Jembatan Pisang Kolek Putus, 5 Desa di Rohul Terancam Terisolasi

0
711

ROKAN HULU(auramedia.co) – Curah hujan dengan intensitas cukup tinggi akhir-akhir ini menerpa sejumlah wilayah Kabupaten Rokan Hulu. Selain mengakibatkan musibah banjir, juga berdampak pada rusaknya sejumlah infrastruktur.

Salah satunya Jembatan Pisang Kolek. Akses penghubung Kelurahan Kota Lama, Kecamatan Kunto Darussalam ke Kota Baru, Kota Raya, Muara Dilam, Pasir Indah, dan Pasir Luhur‎ putus akibat diterjang derasnya air.

Dikonfirmasi wartawan, Camat Kunto Darussalam, Ruslan SSos menyatakan, Jembatan Pisang Kolek ini putus sekitar hari Senin kemarin. Akibatnya, lima desa terisolasi. “Mereka terpaksa menggunakan perahu untuk ke ibukota kecamatan,” jelasnya, Rabu (3/1/2018).

Dirinya menambahkan, jasa perahu merupakan sarana masyarakat untuk menuju ibukota kecamatan maupun sebaliknya. Biaya transportasi yang harus dikeluarkan cukup mahal bekisar 30 ribu per orang ditambah sepeda motornya.

‎Lebih lanjut dijelaskanya, bukan hanya itu saja, hasil panen perkebunan masyarakat juga terkena dampak, dimana jarak yang ditempuh menuju Pabrik Kelapa Sawit (PKS) PT. Ekadura menjadi lebih jauh, biasanya hanya ditempuh 7,5 KM, menjadi hampir 40 KM jauhnya.

Untuk itulah, Dirinya berharap kepada Dinas Terkait dapat segera memperbaiki jembatan Pisangkolek ini, agar perekonomian masyarakat bisa kembali lancar.

Diakuinya, ada dua jembatan lagi yang kalau tidak cepat diperbaiki akan bernasib sama, yakni jembatan sungai omang, dan bukit juragan yang kondisinya juga sudah miring.

Sementara, Lurah Kota Lama, Aly Yusuf, S.Sos mengaku, saat ini akses masyarakat untuk sampai ke desa sebrang itu harus menggunakan jasa sampan.

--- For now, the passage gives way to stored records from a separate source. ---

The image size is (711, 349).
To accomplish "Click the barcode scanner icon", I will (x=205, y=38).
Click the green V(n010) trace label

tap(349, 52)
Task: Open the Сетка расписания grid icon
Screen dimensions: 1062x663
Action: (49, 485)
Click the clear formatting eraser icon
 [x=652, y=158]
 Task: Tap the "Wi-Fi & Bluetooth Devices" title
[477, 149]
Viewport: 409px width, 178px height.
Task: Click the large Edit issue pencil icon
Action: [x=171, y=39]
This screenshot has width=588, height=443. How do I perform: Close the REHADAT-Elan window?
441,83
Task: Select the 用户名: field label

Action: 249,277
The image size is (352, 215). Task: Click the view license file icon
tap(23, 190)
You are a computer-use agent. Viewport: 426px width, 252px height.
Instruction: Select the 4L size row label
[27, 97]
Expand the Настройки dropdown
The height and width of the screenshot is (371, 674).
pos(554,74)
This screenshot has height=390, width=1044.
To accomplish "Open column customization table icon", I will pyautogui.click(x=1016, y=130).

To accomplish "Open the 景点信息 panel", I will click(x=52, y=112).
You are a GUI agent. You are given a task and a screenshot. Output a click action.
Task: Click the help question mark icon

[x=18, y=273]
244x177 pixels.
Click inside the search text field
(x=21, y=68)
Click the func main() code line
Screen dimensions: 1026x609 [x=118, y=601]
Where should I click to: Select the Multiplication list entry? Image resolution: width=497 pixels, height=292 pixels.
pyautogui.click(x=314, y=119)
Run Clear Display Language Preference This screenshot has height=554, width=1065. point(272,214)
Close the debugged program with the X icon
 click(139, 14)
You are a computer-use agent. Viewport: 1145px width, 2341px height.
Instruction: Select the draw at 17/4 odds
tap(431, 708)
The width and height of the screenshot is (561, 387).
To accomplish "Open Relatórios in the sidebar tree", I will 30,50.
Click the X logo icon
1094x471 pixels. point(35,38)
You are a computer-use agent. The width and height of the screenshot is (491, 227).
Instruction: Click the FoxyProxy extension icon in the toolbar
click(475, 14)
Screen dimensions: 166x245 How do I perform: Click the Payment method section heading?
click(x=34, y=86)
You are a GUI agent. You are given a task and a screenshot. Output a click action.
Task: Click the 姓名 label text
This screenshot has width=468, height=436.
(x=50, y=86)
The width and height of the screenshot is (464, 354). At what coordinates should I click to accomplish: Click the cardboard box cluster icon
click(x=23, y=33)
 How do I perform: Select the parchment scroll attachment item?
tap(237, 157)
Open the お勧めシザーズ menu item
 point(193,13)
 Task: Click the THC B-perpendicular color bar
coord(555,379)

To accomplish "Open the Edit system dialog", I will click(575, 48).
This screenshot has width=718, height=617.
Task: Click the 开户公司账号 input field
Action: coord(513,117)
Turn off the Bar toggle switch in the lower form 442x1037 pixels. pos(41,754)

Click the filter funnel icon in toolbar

“Untuk harga sewa itu bervariasi, ada yang Rp10 ribu hingga Rp30 ribu paling mahal, tergantung dari beban yang dibawa,” imbuhnya.

Dirinya berharap pihak terkait agar secepatnya memperbaiki jembatan pisangkolek karena akan menyebabkan terganggunya akses tranportasi ke lima desa menuju ke Kelurahan Kota Lama.

Lebih lanjut dijelaskanya, tidak hanya jembatan pisangkolek saja yang terkena dampak dari banjir. Aly mengaku, sekitar 47 rumah di kota lama juga terdampak banjir dengan 249 jiwa penduduk disana.

Dirinya menghimbau kepada masyarakat, untuk tetap waspada, dikarnakan debit air masih tinggi. Jaga anak-anak dari bibir sungai, jangan sampai ada korban jiwa.

“Simpan barang berharga ditempat yang aman, seperti ijzah dan surat-surat berharga lainya,” himbaunya.

‎Kepala pelaksana BPBD Aceng Herdiana, mengaku pihaknya sedang menyususn untuk rehabilitasi rekontruksi ke BNPB, dan menunggu rekom dari Gubernur Riau.

“Surat menyurat juga sudah kita siapkan, termasuk kajian bencana, kita tinggal berangkat setelah diteken oleh Bupati,” pungkasnya.